### TASK REQUIREMENTS
The records appear below. Copy each one exactly.
---
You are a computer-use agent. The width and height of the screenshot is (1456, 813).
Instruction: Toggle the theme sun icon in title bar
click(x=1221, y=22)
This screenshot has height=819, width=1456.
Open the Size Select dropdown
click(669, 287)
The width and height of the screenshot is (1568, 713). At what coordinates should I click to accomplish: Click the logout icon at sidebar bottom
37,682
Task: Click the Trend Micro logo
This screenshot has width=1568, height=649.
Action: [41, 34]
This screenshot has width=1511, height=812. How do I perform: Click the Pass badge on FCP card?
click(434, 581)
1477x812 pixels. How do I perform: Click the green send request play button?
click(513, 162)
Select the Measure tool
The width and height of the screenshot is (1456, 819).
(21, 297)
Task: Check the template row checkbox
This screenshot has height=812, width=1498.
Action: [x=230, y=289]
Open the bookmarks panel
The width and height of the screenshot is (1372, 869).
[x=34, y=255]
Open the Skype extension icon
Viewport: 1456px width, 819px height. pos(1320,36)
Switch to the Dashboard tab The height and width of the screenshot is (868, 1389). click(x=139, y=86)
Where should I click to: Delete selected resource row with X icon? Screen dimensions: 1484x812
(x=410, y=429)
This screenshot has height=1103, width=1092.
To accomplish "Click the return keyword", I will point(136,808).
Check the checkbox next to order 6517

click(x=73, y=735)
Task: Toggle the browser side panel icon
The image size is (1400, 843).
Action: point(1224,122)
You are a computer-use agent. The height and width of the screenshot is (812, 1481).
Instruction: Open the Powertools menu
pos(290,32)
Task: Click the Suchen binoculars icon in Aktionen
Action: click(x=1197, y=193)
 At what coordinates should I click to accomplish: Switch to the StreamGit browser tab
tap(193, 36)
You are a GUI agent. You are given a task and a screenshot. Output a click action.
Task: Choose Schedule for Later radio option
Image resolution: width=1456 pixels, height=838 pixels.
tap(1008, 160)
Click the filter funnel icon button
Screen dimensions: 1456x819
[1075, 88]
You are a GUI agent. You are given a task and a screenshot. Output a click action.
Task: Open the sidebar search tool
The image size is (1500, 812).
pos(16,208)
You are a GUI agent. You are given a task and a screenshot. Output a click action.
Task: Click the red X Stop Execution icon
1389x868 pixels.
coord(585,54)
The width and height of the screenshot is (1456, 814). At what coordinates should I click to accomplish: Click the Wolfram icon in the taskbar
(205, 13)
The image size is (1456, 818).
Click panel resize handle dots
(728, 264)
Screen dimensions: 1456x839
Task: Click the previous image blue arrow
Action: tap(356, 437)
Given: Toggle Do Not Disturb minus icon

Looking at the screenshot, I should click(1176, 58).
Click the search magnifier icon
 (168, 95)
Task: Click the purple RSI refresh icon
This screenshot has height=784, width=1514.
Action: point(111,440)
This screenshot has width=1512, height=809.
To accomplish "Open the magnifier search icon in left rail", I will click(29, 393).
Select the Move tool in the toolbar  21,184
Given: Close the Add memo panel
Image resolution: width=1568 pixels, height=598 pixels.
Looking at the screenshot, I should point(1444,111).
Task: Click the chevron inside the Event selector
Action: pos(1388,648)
---
### ANSWER TO THE EXERCISE
You are a computer-use agent. The width and height of the screenshot is (1456, 813).
Instruction: Toggle the theme sun icon in title bar
click(x=1221, y=22)
This screenshot has height=819, width=1456.
Open the Size Select dropdown
click(669, 287)
The width and height of the screenshot is (1568, 713). At what coordinates should I click to accomplish: Click the logout icon at sidebar bottom
37,682
Task: Click the Trend Micro logo
This screenshot has width=1568, height=649.
Action: [41, 34]
This screenshot has width=1511, height=812. How do I perform: Click the Pass badge on FCP card?
click(434, 581)
1477x812 pixels. How do I perform: Click the green send request play button?
click(513, 162)
Select the Measure tool
The width and height of the screenshot is (1456, 819).
(21, 297)
Task: Check the template row checkbox
This screenshot has height=812, width=1498.
Action: [x=230, y=289]
Open the bookmarks panel
The width and height of the screenshot is (1372, 869).
[x=34, y=255]
Open the Skype extension icon
Viewport: 1456px width, 819px height. pos(1320,36)
Switch to the Dashboard tab The height and width of the screenshot is (868, 1389). click(x=139, y=86)
Where should I click to: Delete selected resource row with X icon? Screen dimensions: 1484x812
(x=410, y=429)
This screenshot has height=1103, width=1092.
To accomplish "Click the return keyword", I will point(136,808).
Check the checkbox next to order 6517

click(x=73, y=735)
Task: Toggle the browser side panel icon
The image size is (1400, 843).
Action: point(1224,122)
You are a computer-use agent. The height and width of the screenshot is (812, 1481).
Instruction: Open the Powertools menu
pos(290,32)
Task: Click the Suchen binoculars icon in Aktionen
Action: click(x=1197, y=193)
 At what coordinates should I click to accomplish: Switch to the StreamGit browser tab
tap(193, 36)
You are a GUI agent. You are given a task and a screenshot. Output a click action.
Task: Choose Schedule for Later radio option
Image resolution: width=1456 pixels, height=838 pixels.
tap(1008, 160)
Click the filter funnel icon button
Screen dimensions: 1456x819
[1075, 88]
You are a GUI agent. You are given a task and a screenshot. Output a click action.
Task: Open the sidebar search tool
The image size is (1500, 812).
pos(16,208)
You are a GUI agent. You are given a task and a screenshot. Output a click action.
Task: Click the red X Stop Execution icon
1389x868 pixels.
coord(585,54)
The width and height of the screenshot is (1456, 814). At what coordinates should I click to accomplish: Click the Wolfram icon in the taskbar
(205, 13)
The image size is (1456, 818).
Click panel resize handle dots
(728, 264)
Screen dimensions: 1456x839
Task: Click the previous image blue arrow
Action: tap(356, 437)
Given: Toggle Do Not Disturb minus icon

Looking at the screenshot, I should click(1176, 58).
Click the search magnifier icon
 (168, 95)
Task: Click the purple RSI refresh icon
This screenshot has height=784, width=1514.
Action: point(111,440)
This screenshot has width=1512, height=809.
To accomplish "Open the magnifier search icon in left rail", I will click(29, 393).
Select the Move tool in the toolbar  21,184
Given: Close the Add memo panel
Image resolution: width=1568 pixels, height=598 pixels.
Looking at the screenshot, I should point(1444,111).
Task: Click the chevron inside the Event selector
Action: pos(1388,648)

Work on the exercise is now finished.